Frans Zwarts (born 26 March 1949 in The Hague) was the rector magnificus (academic president) of the University of Groningen (2002-2011) and a linguist and professor in the Department of Dutch Language and Culture with a specialty in semantics. His first degree was in general linguistics at the University of Amsterdam, and his PhD was completed at the University of Groningen in 1986 with the dissertation Categoriale grammatica en algebraïsche semantiek; een onderzoek naar negatie en polariteit in het Nederlands (Categorial grammar and algebraic semantics: An investigation of negation and polarity in Dutch). He was appointed professor of Dutch linguistics in Groningen in 1987, and was scientific director of the research school (onderzoekschool) Behavioral & Cognitive Neurosciences (BCN) from 1999 until 2002, when he was elected rector magnificus. He is the president of the National Dyslexia Commission and member of the Royal Netherlands Academy of Arts and Sciences (KNAW).

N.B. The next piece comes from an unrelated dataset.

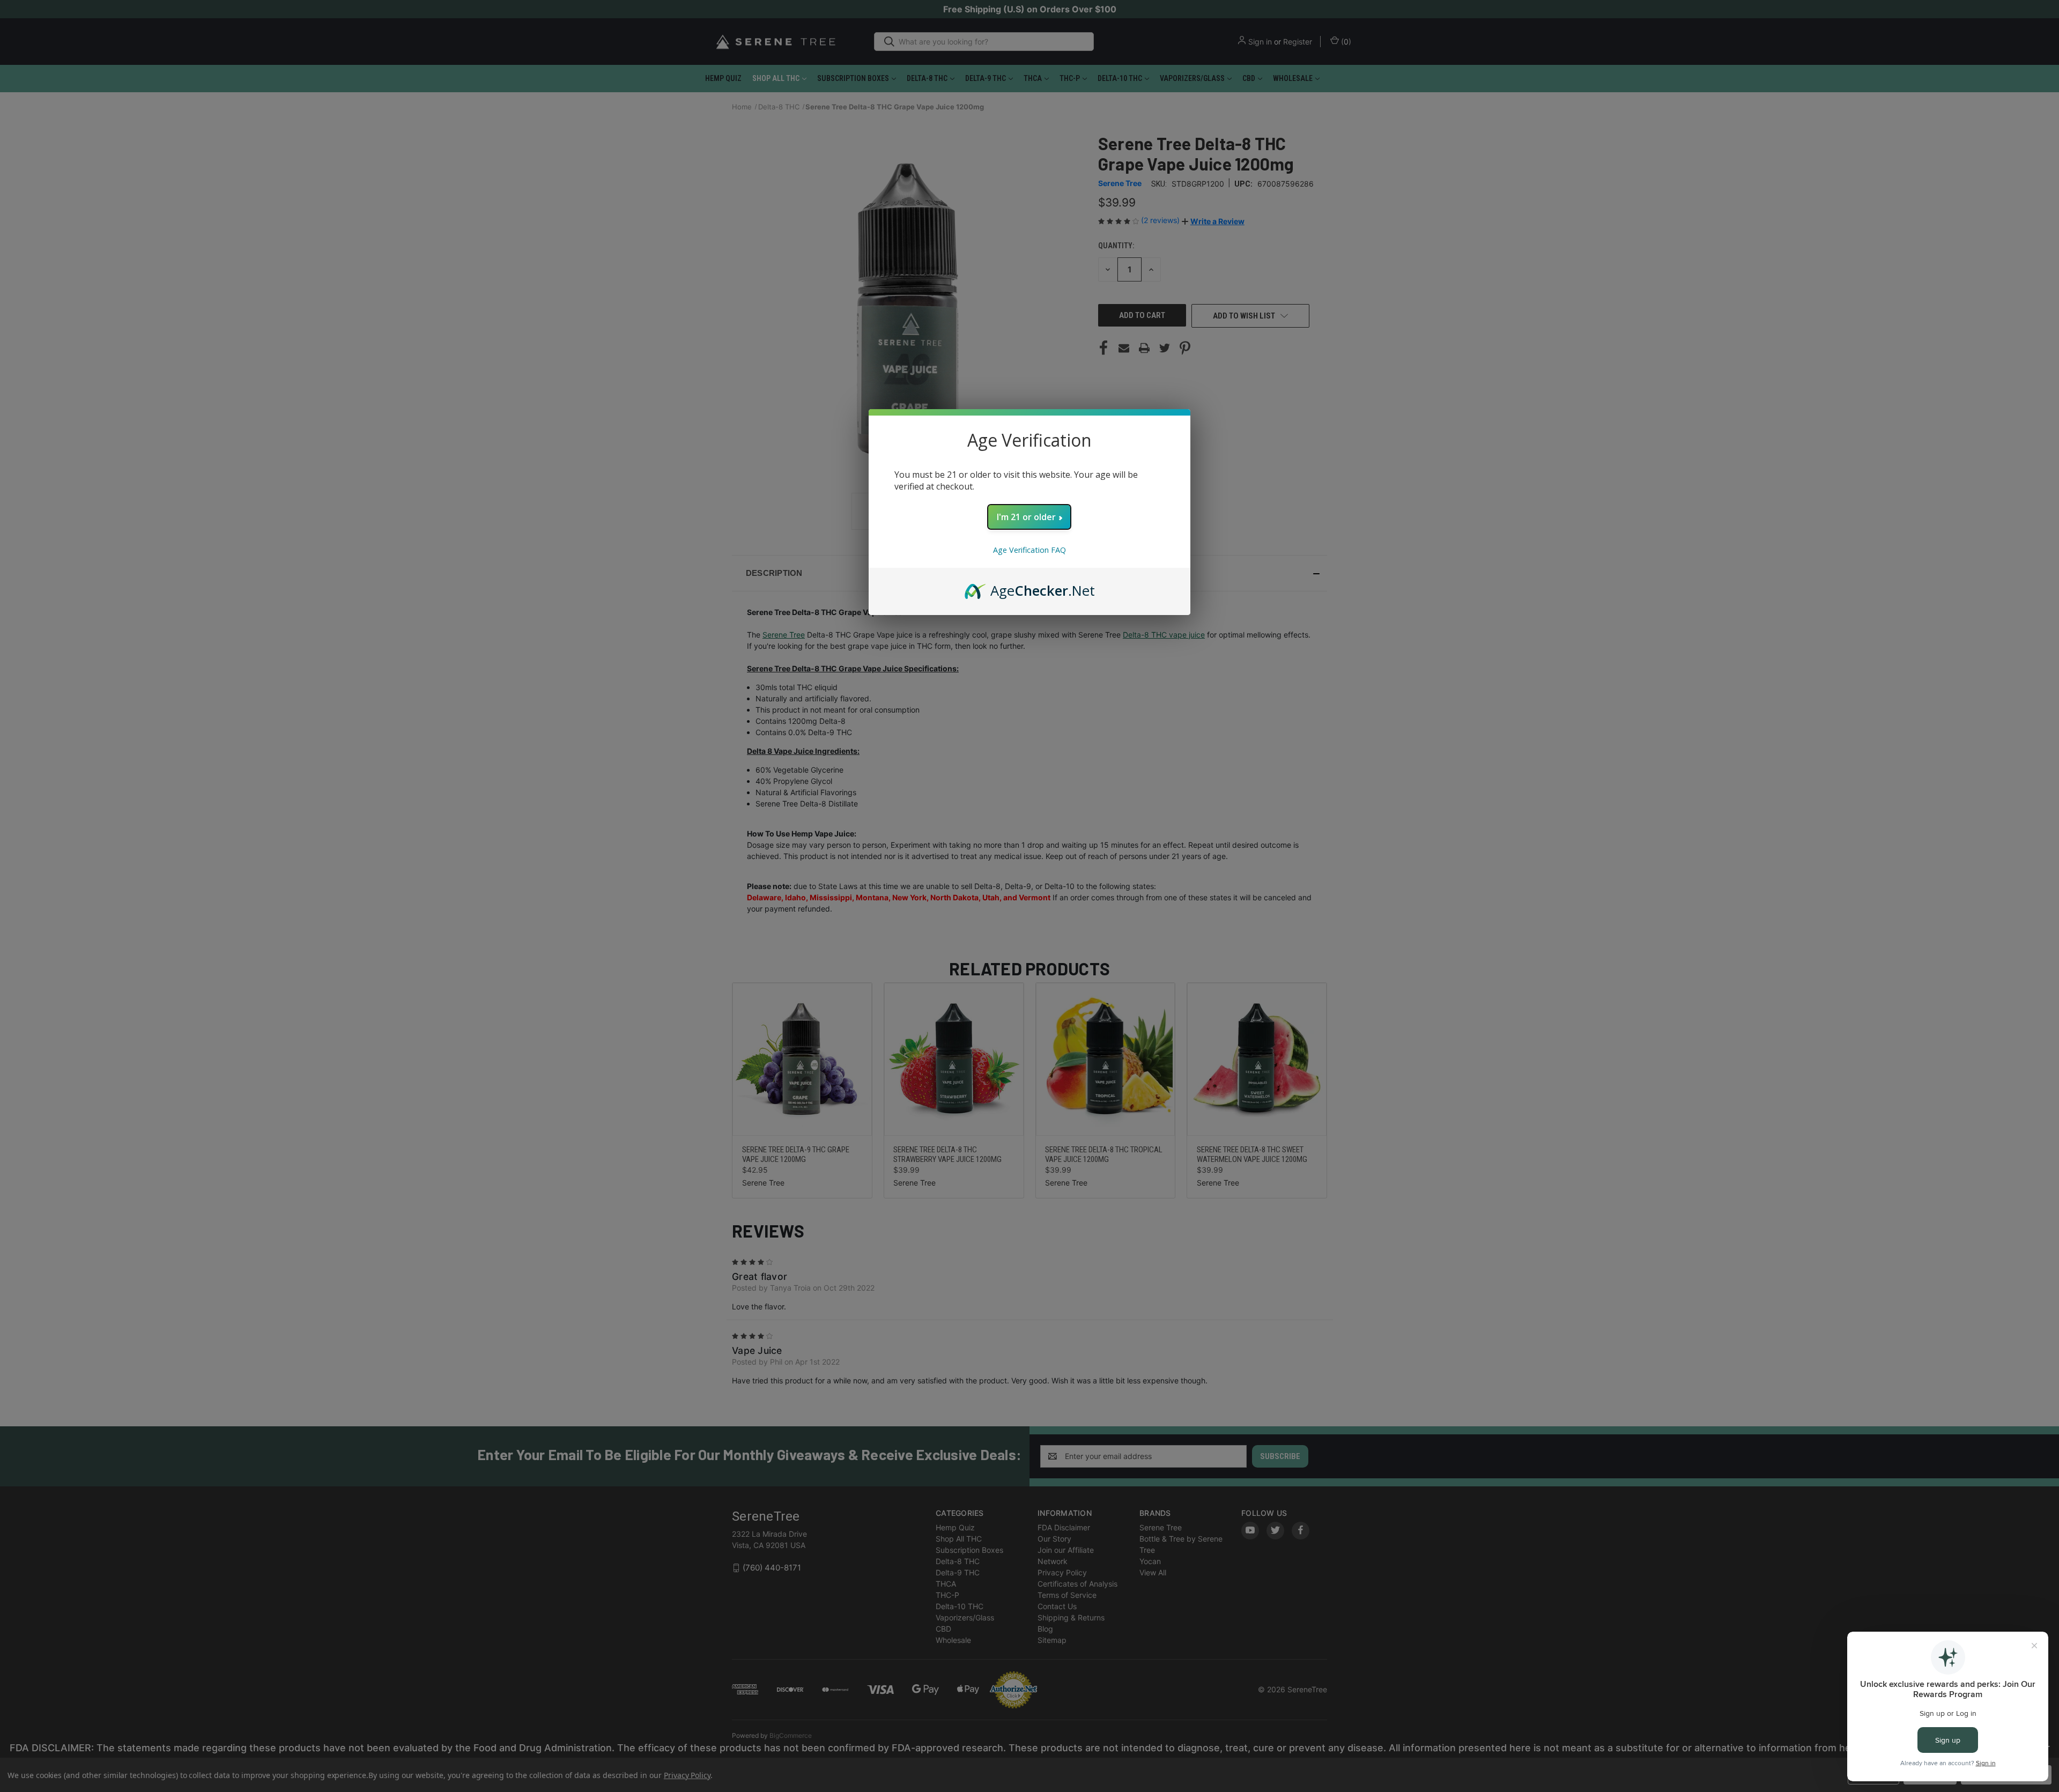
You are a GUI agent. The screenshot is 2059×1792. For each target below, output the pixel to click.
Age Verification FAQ (1029, 550)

He is best known for his work on negation and polarity, in particular the so-called Zwarts hierarchy of polarity items. This
hierarchy recognizes three types of polarity items: weak items, acceptable in all downward-entailing contexts, strong items, acceptable in anti-additive contexts and superstrong items, acceptable in antimorphic contexts. See Zwarts (1998). Other work includes a study of the relational properties of determiners (a contribution to generalized quantifier theory), Zwarts (1983), and a paper on extraction from prepositional phrases in Dutch (Zwarts 1978). More recent work includes a number of publications on dyslexia and neurolinguistics.

Zwarts is member of the Royal Netherlands Academy of Arts and Sciences since 1999.